Data section:

**********

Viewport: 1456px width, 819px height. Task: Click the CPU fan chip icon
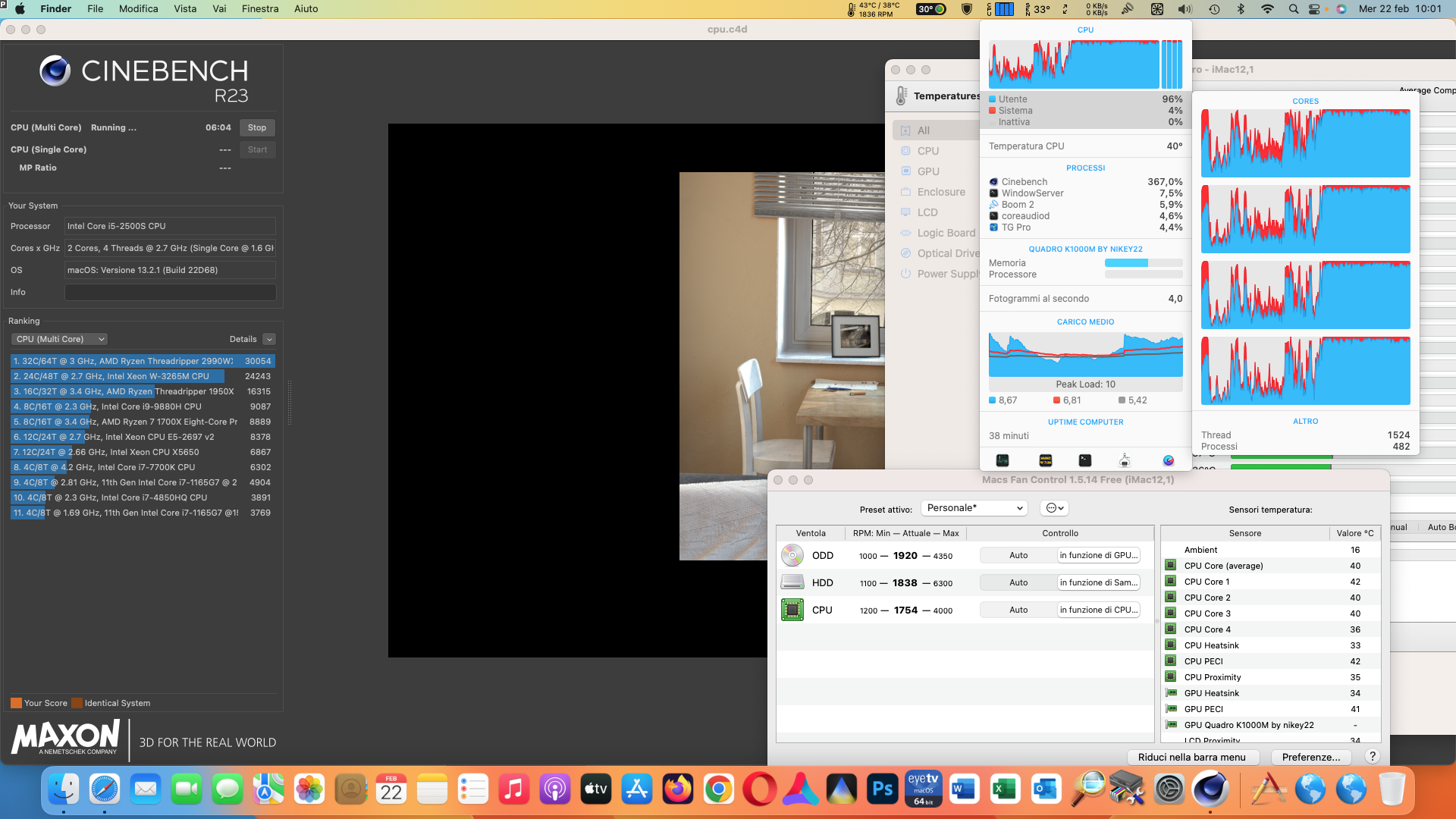(792, 610)
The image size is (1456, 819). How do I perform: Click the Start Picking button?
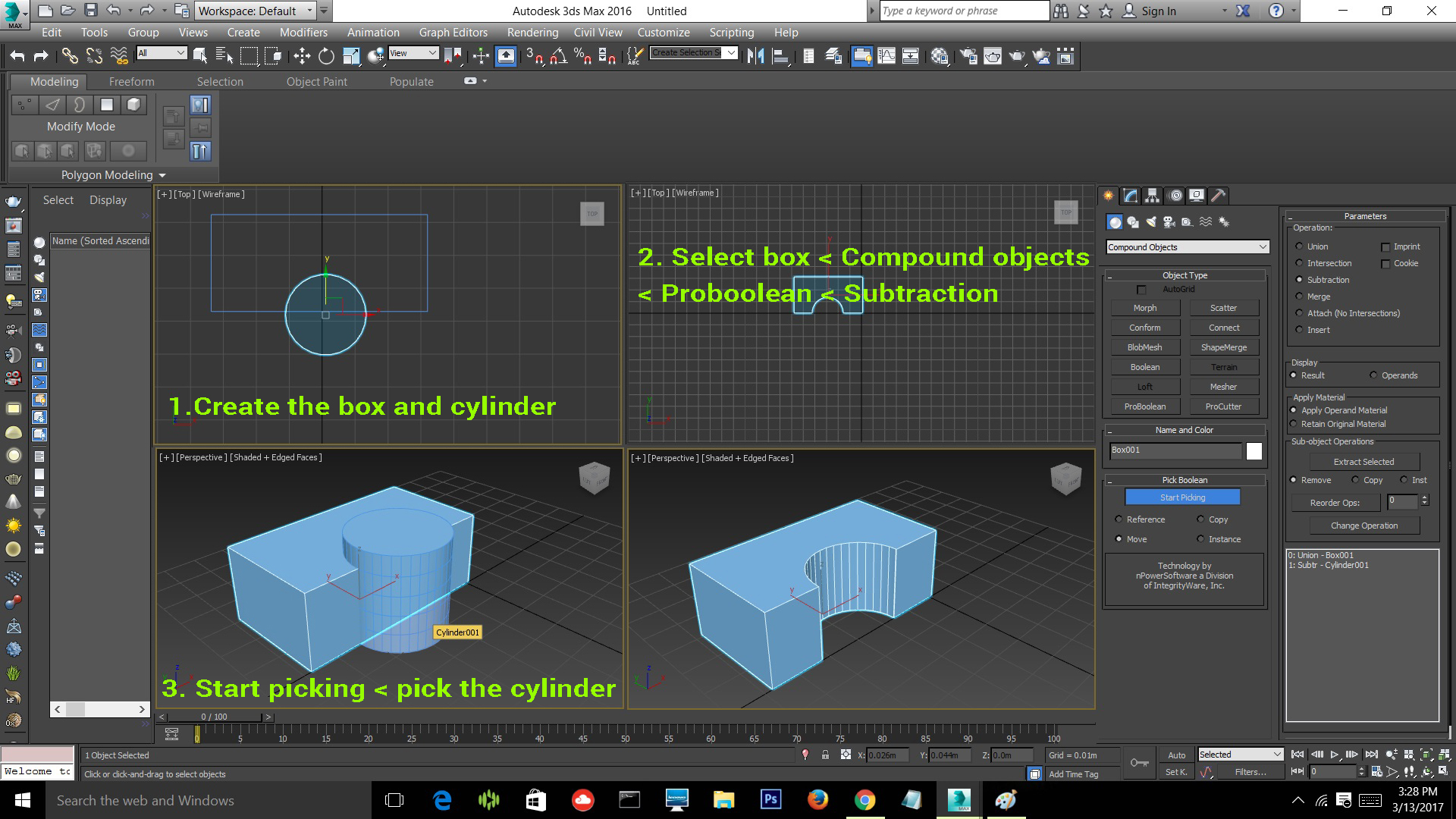click(1182, 497)
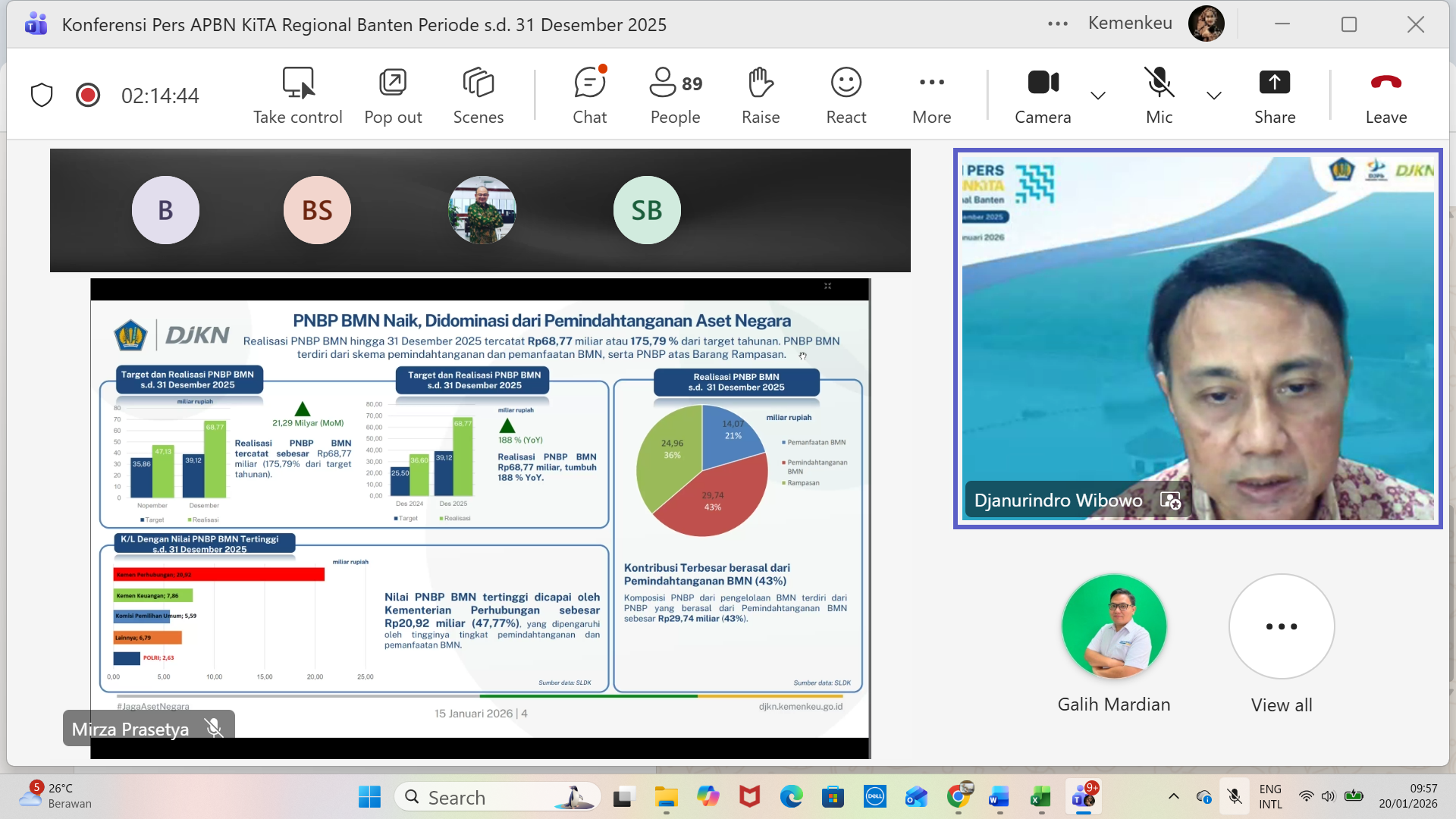Expand Mic device options arrow
This screenshot has height=819, width=1456.
1213,96
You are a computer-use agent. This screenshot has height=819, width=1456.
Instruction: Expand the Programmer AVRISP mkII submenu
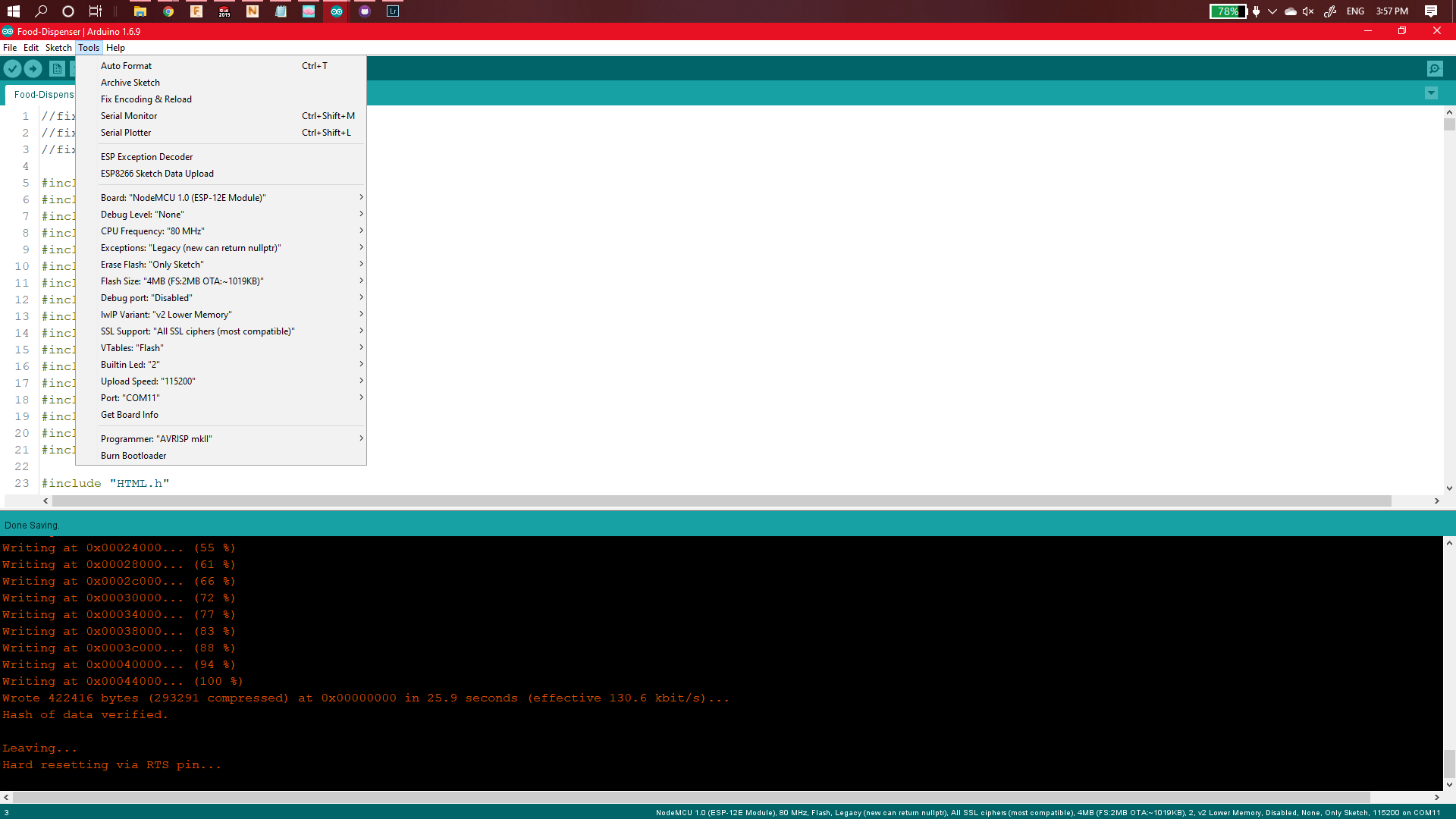(x=220, y=438)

**********

What you need to do:
Set down only the lines from the one with "You are a computer-use" through the end of the entries, exactly as they appear, leaving out each picture.

Result of the task:
You are a computer-use agent. This screenshot has height=819, width=1456.
Instruction: Expand the Programmer AVRISP mkII submenu
(x=220, y=438)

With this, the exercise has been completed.